Rental yields are expected to remain weak due to the slow nature of price discovery of rentals, coupled by limited upside on rentals due to excess supply of space, while recent revaluations of properties will apply pressure on any growth in yields.
Rental yields for prime assets are also expected to remain competitive due to limited supply of quality prime commercial real estate.
“Value preservation and cashflow management remains critical in the immediate to short term as the impact of Covid-19 on rentals, occupancy levels and cashflow generation evolves. To this end, the group will actively seek new tenants and improve space quality in line with occupier requirements to sustain occupancy levels and earnings,” the firm said.

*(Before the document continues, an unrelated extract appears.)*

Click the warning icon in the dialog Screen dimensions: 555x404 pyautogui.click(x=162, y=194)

Meanwhile, the company said the property market continued to experience low demand for space, with the central business district (CBD) office sector worst affected, while the retail and industrial segments of the market remained resilient with steady demand.

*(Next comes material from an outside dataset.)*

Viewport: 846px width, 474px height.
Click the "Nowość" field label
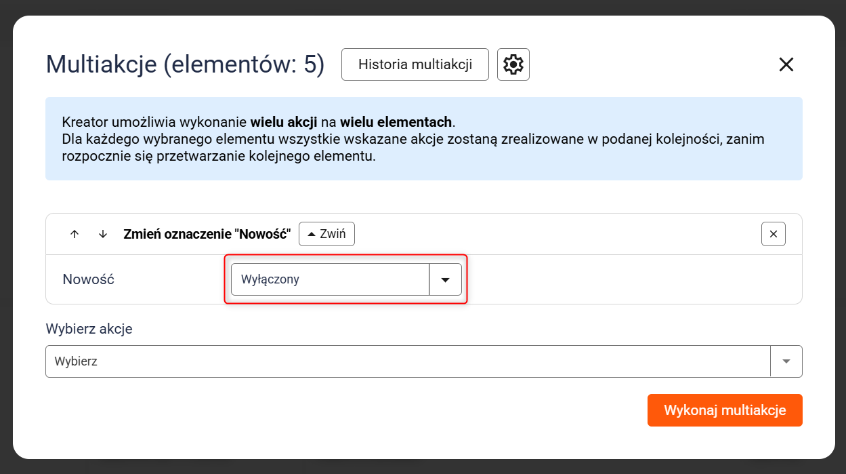88,279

The office park sector continued to display resilience with steady demand while pricing of space continued to migrate towards inflation and currency-indexed models to preserve value, while there was an increase in foreign currency-denominated leases as property owners seek to benefit from provisions of Statutory Instrument 85 of 2020.
“Transactions within the property market continue to be concentrated around the residential sector.
“Commercial sector transaction activity remains subdued as property owners seek to hold onto assets as value preservation strategies.
Revenue for the quarter increased by 411% compared to the corresponding period in the prior year, driven by rent reviews, higher turnover rentals and the occupancy level rising to 89%, mainly attributable to net lettings in the CBD office and retail sectors.
Net property income grew at a slower rate of 331% during the period due to re-investment in repairs and maintenance, to improve space quality and accelerate leasing efforts.
A total of ZW$7.037 million was spent during the quarter on property maintenance, while the business remained focused on accelerating digital strategies and talent retention.
Investment properties at 31 March 2021 were valued at ZW$9.663 billion following a directors’ valuation, representing a 3% increase from 31 December 2020.